--> Gill Blog: Pandemic Preparedness

Gill Blog

Wednesday, December 14, 2005

Pandemic Preparedness

Last week, the Congressional Budget Office estimated Avian Flu could impose a $675 billion hit to the U.S. economy, underscoring the need for businesses and other organizations to adequately plan for the continuity of operations.

Gill Advisors Inc. and Streamlogics Inc. will conduct a webcast tomorrow morning at 9:30 a.m. to discuss how the economic impact of an outbreak might be better managed by integrating telework as a core component of a business continuity plan. They will be joined by a Senior Official of the U.S. General Services Administration (GSA) discussing GSA’s telework initiative.

For Gill Advisors Managing Director Tony Gill, it's a case of déjà vu all over again. The 2003 SARS outbreak in Toronto began in a hospital located within two miles of his home where he had been taking his father for physiotherapy after knee replacement surgery. The first significant business casualty was the Canadian operations of a global IT firm, whose headquarters were visible from the window of his daughter’s pre-school classroom. The proximity to the outbreak’s epicenter forced him and his wife to remove their daughter from school, stay home, and try to maintain work productivity using a home broadband connection when deadlines were looming.
"The company where I worked was trying to meet an end of the week deadline on a major proposal," Gill recalls, "I was one of the point people one a team of seven, and the thought of being away for an extended period would have been inconceivable a week earlier." The team quickly went into improvisational mode using broadband to exchange emails and documents that required constant revision. “We were on the phones constantly” he continues "but within a short time we set one rule: if you leave your desk, have your cell phone on so if we need you, you’re no more than a call away."

The experience was illuminating as it showed that an improvised adaptation of telework could be used to carry out work.
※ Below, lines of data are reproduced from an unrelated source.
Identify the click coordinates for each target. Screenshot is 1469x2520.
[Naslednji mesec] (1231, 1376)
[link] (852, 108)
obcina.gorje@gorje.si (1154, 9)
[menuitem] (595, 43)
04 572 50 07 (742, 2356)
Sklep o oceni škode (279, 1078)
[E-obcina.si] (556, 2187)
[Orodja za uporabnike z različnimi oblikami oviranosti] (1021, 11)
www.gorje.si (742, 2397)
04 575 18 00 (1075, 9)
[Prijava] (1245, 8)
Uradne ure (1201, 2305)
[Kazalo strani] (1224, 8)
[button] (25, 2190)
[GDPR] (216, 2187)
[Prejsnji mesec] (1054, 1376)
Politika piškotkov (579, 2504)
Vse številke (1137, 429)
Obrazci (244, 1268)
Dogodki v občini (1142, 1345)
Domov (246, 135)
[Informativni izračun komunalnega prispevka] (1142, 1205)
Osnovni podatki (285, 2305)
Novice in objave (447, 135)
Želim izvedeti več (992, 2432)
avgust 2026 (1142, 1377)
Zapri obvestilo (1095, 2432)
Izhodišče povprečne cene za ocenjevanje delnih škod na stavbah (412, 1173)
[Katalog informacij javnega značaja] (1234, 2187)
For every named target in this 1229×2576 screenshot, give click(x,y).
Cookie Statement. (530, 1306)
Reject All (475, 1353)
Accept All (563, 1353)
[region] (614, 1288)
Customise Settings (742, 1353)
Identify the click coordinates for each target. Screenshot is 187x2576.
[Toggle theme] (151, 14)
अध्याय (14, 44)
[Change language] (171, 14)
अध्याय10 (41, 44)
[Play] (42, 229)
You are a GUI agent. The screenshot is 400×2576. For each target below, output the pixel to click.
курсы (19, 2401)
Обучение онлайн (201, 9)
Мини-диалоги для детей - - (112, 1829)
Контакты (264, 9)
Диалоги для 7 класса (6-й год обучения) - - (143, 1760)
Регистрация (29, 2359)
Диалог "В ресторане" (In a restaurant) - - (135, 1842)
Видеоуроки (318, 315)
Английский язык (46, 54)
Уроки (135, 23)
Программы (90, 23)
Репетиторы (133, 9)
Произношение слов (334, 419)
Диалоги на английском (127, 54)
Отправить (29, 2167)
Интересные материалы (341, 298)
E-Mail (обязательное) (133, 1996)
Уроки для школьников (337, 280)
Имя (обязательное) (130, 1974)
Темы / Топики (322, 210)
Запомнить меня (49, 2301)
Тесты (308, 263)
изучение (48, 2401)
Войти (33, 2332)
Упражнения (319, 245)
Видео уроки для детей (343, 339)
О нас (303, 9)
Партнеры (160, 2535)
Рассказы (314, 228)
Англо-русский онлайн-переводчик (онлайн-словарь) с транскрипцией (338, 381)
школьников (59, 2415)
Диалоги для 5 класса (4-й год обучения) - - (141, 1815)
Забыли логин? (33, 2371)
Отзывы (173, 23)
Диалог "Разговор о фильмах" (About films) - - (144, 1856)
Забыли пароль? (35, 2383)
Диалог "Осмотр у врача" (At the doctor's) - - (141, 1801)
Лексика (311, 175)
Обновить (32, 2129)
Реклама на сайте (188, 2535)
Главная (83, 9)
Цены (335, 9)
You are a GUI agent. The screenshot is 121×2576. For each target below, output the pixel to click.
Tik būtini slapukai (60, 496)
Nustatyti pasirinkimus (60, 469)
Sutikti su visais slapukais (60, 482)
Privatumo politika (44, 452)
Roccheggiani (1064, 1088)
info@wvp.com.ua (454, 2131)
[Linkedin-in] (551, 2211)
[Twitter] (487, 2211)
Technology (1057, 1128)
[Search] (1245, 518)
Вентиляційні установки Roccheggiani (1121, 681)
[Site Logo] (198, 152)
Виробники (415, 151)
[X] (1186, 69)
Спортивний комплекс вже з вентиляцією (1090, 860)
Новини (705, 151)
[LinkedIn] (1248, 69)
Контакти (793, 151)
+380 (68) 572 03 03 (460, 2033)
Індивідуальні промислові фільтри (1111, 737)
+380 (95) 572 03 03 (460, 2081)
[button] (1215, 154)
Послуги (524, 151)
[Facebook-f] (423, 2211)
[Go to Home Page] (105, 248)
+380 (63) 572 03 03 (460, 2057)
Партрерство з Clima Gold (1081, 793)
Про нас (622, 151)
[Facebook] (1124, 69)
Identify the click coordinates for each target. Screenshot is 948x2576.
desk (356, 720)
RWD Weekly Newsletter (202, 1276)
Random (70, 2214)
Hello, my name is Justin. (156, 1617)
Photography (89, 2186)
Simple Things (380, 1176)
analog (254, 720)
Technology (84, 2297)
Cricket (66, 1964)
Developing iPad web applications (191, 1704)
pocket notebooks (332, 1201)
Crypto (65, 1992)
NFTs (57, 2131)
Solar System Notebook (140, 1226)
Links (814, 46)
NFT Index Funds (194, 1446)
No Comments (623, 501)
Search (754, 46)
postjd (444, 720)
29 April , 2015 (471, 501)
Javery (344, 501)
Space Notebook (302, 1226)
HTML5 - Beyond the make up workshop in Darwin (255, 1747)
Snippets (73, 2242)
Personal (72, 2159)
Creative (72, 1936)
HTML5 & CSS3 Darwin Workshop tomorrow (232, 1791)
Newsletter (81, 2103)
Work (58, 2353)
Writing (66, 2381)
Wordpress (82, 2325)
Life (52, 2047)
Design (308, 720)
It also proved telework wasn’t necessarily the exclusive domain of IT firms, but could be applied within a broad spectrum of industries.
"Broadband’s here, but there are so many more tools that actually replicate face to face contact," Gill says enthusiastically, "the key is identifying tasks, systematizing them, and incorporating more robust telework tools like webcasting and desktop sharing."

The webcast will discuss tangible ways in which telework can be integrated into a wide range of industries to mitigate the economic hit associated with a potential outbreak. The webcast is available by registration and can be accessed at this link. Anyone unable to attend the live webcast may access the archive by clicking the above link.

By the way, if you're wondering how our improvised team fared with its proposal during that trying week, we won the business.